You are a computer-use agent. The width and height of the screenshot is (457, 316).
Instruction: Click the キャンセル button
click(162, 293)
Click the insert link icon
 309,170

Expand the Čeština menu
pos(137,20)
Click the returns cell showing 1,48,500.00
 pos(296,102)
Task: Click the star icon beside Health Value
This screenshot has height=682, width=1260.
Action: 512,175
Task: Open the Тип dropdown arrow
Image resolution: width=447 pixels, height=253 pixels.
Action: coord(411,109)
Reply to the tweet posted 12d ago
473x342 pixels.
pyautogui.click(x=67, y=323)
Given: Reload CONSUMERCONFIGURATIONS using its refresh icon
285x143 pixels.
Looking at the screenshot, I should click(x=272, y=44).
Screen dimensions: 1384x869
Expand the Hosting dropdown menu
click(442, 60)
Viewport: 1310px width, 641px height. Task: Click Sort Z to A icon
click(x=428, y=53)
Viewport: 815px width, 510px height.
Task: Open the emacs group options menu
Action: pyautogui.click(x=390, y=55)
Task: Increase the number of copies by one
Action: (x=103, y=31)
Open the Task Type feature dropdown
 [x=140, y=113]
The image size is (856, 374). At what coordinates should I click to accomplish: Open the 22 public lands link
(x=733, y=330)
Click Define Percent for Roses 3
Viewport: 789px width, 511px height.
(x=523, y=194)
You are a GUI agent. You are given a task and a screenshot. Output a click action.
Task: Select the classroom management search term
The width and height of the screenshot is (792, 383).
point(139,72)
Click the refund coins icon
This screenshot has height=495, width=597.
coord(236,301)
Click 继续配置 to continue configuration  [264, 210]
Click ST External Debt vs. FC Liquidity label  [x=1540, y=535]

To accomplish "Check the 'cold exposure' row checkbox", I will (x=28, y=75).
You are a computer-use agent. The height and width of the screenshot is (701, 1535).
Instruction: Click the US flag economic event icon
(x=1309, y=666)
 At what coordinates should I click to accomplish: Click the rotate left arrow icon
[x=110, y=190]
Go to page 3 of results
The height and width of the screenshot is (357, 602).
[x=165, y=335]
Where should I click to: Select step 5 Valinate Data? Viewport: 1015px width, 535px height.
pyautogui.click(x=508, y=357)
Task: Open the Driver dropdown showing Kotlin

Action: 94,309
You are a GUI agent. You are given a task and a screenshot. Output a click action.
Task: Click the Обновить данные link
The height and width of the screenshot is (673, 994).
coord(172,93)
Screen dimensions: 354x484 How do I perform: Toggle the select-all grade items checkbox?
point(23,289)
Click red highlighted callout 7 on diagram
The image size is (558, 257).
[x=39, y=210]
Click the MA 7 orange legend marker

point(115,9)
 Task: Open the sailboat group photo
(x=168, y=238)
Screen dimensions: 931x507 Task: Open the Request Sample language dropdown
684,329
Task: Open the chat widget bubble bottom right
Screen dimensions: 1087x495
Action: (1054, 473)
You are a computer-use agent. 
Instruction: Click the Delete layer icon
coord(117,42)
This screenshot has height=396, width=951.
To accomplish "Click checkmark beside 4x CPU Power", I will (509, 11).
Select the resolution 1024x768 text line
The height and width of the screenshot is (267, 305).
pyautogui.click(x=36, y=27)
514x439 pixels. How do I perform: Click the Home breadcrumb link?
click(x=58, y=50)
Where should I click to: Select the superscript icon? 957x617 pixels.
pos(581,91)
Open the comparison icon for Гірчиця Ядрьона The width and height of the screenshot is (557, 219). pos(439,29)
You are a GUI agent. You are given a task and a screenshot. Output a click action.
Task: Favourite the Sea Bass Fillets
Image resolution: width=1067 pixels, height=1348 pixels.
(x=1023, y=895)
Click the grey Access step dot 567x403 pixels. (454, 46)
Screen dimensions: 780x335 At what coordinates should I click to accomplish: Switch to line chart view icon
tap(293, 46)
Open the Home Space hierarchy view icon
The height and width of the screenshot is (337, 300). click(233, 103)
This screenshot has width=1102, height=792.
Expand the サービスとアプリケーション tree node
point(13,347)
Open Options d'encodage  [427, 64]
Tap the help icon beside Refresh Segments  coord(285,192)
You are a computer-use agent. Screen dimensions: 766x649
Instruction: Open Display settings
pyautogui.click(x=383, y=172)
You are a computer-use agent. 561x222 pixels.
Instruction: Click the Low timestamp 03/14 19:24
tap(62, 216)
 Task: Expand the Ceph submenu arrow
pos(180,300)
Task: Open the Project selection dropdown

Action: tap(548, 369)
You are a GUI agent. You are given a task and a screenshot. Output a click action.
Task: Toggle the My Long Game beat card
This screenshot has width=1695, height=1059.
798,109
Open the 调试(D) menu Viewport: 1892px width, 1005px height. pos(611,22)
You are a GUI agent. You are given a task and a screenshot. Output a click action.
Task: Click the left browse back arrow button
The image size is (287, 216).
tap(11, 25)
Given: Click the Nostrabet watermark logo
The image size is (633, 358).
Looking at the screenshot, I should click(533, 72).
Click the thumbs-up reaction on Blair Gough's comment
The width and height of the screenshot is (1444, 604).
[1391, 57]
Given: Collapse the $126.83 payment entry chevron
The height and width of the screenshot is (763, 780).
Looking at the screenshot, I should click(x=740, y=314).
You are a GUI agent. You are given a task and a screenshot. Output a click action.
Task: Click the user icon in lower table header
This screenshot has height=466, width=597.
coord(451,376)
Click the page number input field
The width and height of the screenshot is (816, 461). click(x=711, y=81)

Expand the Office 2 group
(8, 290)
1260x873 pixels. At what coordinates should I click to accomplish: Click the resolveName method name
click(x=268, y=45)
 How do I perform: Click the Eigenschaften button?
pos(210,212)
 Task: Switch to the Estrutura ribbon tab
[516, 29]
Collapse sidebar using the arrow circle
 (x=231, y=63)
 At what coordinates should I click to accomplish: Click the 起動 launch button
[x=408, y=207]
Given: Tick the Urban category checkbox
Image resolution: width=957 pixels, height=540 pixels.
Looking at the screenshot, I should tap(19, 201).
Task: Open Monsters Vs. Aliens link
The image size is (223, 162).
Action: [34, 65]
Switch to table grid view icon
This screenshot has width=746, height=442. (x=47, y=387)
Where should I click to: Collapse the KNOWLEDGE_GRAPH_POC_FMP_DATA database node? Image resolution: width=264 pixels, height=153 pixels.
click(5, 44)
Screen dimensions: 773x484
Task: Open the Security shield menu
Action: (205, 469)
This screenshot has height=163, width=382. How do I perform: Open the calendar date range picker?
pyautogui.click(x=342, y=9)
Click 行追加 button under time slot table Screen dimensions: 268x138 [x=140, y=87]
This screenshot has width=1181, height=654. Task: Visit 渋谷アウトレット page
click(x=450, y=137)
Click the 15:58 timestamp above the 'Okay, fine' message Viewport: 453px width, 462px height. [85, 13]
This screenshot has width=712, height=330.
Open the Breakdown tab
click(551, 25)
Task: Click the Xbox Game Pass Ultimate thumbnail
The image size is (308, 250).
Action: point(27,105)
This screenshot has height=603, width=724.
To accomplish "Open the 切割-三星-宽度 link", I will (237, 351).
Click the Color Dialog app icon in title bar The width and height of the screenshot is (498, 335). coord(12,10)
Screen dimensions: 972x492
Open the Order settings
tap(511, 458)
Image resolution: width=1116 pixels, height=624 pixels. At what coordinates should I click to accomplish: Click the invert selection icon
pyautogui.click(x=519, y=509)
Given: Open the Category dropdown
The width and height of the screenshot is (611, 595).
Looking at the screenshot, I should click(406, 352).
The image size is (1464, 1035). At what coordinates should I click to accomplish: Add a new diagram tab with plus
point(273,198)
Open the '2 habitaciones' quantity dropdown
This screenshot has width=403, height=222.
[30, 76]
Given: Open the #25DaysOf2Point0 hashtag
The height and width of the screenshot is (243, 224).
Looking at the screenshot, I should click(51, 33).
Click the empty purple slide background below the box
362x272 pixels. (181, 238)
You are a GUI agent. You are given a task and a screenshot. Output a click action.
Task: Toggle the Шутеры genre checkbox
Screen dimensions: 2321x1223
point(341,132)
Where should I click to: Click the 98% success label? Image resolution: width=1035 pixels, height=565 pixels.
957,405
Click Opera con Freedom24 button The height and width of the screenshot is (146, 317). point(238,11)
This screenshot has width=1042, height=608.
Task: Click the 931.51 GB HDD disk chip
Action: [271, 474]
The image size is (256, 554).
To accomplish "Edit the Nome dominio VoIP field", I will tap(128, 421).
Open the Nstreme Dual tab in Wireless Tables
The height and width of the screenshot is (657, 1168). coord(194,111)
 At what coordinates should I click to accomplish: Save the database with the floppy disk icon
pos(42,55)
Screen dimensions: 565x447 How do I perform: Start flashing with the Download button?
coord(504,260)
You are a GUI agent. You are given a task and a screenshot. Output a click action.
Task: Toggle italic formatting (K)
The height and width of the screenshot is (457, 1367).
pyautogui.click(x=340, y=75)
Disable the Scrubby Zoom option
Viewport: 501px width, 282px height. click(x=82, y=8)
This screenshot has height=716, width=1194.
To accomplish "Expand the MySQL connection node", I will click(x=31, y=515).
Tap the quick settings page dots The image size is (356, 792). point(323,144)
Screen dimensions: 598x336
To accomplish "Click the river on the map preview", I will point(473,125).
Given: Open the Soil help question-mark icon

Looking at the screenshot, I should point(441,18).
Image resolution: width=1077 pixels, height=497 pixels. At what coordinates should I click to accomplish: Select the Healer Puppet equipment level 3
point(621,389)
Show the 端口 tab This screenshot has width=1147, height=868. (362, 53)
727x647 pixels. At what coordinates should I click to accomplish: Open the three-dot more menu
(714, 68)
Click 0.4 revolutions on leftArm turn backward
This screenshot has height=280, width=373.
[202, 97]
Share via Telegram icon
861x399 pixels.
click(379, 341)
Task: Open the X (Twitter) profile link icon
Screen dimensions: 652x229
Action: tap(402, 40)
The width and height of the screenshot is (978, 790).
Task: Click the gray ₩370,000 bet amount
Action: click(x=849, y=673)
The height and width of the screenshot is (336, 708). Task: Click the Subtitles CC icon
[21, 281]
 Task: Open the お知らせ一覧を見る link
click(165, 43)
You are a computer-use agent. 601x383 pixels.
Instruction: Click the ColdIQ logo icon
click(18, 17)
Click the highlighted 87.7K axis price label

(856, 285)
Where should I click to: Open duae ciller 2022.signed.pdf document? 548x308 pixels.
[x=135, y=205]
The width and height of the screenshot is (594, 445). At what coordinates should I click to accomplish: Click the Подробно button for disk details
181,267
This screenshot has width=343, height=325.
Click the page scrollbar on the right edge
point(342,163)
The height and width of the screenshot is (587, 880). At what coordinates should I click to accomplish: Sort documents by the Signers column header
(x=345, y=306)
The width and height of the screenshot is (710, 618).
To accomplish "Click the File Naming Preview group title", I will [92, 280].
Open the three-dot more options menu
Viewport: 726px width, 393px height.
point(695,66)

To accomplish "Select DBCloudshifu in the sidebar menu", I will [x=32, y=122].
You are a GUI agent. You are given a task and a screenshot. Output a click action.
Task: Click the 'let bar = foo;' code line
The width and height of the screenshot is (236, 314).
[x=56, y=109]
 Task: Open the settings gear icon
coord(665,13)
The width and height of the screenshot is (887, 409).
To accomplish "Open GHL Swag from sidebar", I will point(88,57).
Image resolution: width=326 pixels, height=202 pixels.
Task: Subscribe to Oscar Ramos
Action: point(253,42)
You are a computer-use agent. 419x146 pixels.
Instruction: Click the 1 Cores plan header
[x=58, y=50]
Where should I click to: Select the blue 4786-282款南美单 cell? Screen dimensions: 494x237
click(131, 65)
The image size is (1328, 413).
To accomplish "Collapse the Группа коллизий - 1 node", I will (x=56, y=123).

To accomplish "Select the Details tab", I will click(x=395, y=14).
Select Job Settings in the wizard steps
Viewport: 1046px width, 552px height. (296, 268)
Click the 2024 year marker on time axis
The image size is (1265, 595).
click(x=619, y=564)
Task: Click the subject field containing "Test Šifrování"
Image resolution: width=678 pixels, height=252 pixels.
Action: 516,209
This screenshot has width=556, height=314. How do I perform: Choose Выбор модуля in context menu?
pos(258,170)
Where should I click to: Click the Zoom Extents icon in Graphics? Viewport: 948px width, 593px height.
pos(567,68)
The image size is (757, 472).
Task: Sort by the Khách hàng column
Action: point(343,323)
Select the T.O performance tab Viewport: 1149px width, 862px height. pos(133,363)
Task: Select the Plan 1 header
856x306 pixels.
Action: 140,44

- - - -

**WHAT TO WORK ON**
Your job is to print exactly the lines that run from the top of the entries through the line with "Reply to the tweet posted 12d ago", and no others.

**TASK SOLUTION**
You are a computer-use agent. The width and height of the screenshot is (457, 316).
Instruction: Click the キャンセル button
click(162, 293)
Click the insert link icon
 309,170

Expand the Čeština menu
pos(137,20)
Click the returns cell showing 1,48,500.00
 pos(296,102)
Task: Click the star icon beside Health Value
This screenshot has height=682, width=1260.
Action: 512,175
Task: Open the Тип dropdown arrow
Image resolution: width=447 pixels, height=253 pixels.
Action: coord(411,109)
Reply to the tweet posted 12d ago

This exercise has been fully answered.